Instructions for the task: Copy the stretch from "The Writer Will" through "out its welcome." from the game-awards jury post below, word for word.

Passage:
————————
As I understand the awards process, it's a three-phase thing. A large pool of game experts and designers nominate a large list of games, and then spend a few months playing and commenting on them. (The long list was over 750 games this year.) Smaller groups of experts then look at the top-voted entries on the long list and select six finalists. The final winners will be announced from GDC on March 16th.
I was involved in phase 2, which meant playing a bunch of games (but like a dozen, not 750!) and then talking them over with the other folks on the narrative jury. I have permission to post my game notes (although not, of course, anything the other jurors said!) and that's this post.
My voting criteria were... well, Emily's post has a good list of points: mechanics that support the story, observant writing, and substance. I care about all of those things, but it's an extremely subjective process. I certainly didn't give a finely-graded point-based score to each game. I also didn't simply vote for my favorite games. Obviously my preferences color everything! But the audience here is people who follow indie gaming, not just me, so I tried to keep that in mind.
In the end, I tried to pick the games which will make gamers say "Holy crap, games are even more narratively awesome than I thought."
The Writer Will Do Something
Clever, sharp portrayal; writing from the heart, which is to say it will go over well with everybody in the biz; not particularly interactive. Makes good use of the palette of "nuh-uh" interactivity -- familiar stuff but it's short enough that it doesn't wear out its welcome.
In the end this is an anecdote which will draw a regretful nod from anybody who's even remotely close to the game industry. (I am only remotely close myself, mind you.)
————————
Dataset excerpts:
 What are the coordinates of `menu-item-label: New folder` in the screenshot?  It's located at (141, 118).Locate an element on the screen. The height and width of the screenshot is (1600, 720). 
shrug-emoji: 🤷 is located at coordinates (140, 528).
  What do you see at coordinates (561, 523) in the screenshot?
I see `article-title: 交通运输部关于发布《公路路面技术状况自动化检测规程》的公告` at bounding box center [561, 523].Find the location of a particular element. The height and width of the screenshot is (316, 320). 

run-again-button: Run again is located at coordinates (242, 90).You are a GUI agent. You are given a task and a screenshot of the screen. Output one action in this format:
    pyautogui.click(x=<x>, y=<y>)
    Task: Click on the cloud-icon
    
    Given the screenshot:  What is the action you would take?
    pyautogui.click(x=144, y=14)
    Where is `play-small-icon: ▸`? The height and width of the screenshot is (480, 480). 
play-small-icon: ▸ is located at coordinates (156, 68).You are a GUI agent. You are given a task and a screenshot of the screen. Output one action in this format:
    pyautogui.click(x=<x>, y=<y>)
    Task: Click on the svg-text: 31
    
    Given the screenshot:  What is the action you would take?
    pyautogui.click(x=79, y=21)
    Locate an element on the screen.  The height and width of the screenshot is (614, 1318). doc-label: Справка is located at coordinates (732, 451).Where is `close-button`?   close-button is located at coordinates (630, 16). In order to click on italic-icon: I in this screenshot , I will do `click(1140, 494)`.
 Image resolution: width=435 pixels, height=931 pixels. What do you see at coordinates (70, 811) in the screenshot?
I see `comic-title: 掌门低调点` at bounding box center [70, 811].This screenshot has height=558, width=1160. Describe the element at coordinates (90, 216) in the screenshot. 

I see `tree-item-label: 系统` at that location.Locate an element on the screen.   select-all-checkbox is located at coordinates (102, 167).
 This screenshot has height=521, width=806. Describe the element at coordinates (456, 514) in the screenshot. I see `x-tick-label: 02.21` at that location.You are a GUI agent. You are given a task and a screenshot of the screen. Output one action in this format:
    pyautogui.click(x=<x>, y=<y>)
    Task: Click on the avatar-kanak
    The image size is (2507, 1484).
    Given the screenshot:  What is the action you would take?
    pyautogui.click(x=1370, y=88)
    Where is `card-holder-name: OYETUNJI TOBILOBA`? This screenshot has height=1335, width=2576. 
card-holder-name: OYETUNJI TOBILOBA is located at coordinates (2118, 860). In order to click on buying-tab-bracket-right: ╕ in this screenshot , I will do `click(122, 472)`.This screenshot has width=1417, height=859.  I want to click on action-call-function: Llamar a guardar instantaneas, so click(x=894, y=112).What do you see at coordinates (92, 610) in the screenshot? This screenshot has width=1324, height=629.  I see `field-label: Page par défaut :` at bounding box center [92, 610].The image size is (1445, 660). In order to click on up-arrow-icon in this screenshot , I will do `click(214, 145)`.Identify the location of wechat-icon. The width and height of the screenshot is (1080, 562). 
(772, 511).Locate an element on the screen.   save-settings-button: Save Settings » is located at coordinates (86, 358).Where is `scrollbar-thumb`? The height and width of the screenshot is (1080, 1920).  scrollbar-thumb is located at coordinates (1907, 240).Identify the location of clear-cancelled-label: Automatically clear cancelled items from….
————————
Result:
The Writer Will Do Something
Clever, sharp portrayal; writing from the heart, which is to say it will go over well with everybody in the biz; not particularly interactive. Makes good use of the palette of "nuh-uh" interactivity -- familiar stuff but it's short enough that it doesn't wear out its welcome.